Psalm 19:14, ‘Let the words of my mouth and the meditations of my heart be acceptable in your sight, O YHWH, my Rock and my Redeemer.’
Verse 14 really functions as a final seal upon all of Psalm 19, so when one of my Patreon supporters asked me to visually exegete this text, I had to consider the entire poem afresh. Psalm 19 can be broken into two major sections: The first (v.1-6) rejoicing in the created world as cosmological herald of God’s glory, the second (v.7-11) rejoicing in the Law of YHWH.
Ultimately, these two rejoicings are indivisible, since the God whose word creates and sustains the heavens is the God who speaks in written Scripture, and the beauty declared by the cosmos is the beauty articulated in the Law, Prophets, and Writings.
Lastly, David prays that he would be conformed to the ways of the Lord as revealed in the world and the word, and finally ‘seals’ the whole with a request that the foregoing 13 verses might be received as an acceptable sacrifice of praise to God (the language of v.14 echoes that of the OT sacrificial system).

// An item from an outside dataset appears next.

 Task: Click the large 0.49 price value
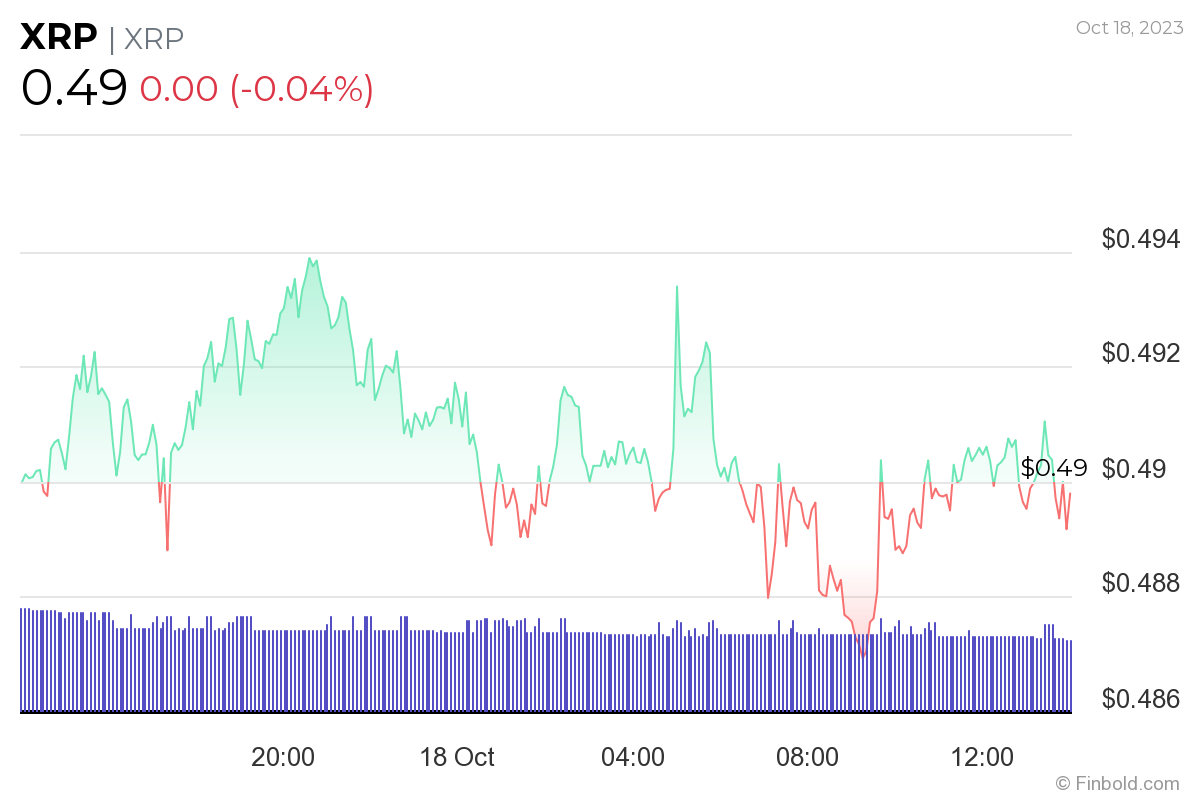coord(74,88)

I’ve attempted to translate David’s final request—and the entirety of this poem—into today’s visual exegesis:
The heavens declare the glory of God, and the glory of God is the crucified and risen Jesus Christ (2 Cor.4:4,6; Heb.1:3). Therefore I’ve featured Christ—synchronously crucified and raised—prominently in the image. More than this, the heavenly heralds of the seven classical planets find their place in symbolic orientation to himself (v.1-6).
The Law, too, declares the glory of Christ, in whom it is fulfilled, such that this same depiction of Jesus gathers up the Psalmist’s meditation on the Law in v.7-11.
Finally, the Psalmist (here pictured as a woman since the patron who requested this is a woman, and because she in this way depicts the entire Church) sings in the refuge (my Rock) and under the covering (my Redeemer) of YHWH’s sovereign, love-pierced hands, her words and meditations made acceptable as they pass through the interceding wounds of her Lord and so are united to—and made an expression of—that offering which along is acceptable before the Father: the anastasiform Jesus Christ.